Les deux partis s’arrêtèrent un moment. Le feu de la hune gênait les assaillants, et les Anglais hésitaient à avancer. Ils s’élancèrent enfin en même temps, et une terrible rencontre eut lieu au pied du mât d’avant. La foule augmentait sur les derrières des Français, et lorsqu’un d’entre eux tombait, un autre le remplaçait aussitôt. Les Anglais cédèrent, et Ludlow sortant avec peine de la mêlée, se retira sur le gaillard d’arrière.
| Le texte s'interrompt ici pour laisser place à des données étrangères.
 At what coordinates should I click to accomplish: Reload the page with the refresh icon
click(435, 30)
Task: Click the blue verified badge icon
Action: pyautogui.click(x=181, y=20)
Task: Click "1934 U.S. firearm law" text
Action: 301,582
— Lâchez pied ! mes amis, s’écria-t-il encore d’une voix calme mais assez forte pour être entendue au milieu des cris du combat. Dans les ailes, en bas. Entre les canons, en bas, à couvert !

Les Anglais disparurent comme par magie. Quelques-uns sautèrent sur les cordages, d’autres cherchèrent la protection des canons, et plusieurs se glissèrent sous les couvertures d’écoutilles. Dans ce moment Ludlow fit un effort désespéré. Aidé par le canonnier, il appliqua des mèches aux deux pierriers, qui avaient été disposés pour s’en servir en dernier ressort. Le pont fut enveloppé de fumée, et lorsque la vapeur s’éleva, l’avant du vaisseau était aussi solitaire que si jamais homme n’y eût marché ; tous ceux qui n’étaient pas tombés avaient disparu.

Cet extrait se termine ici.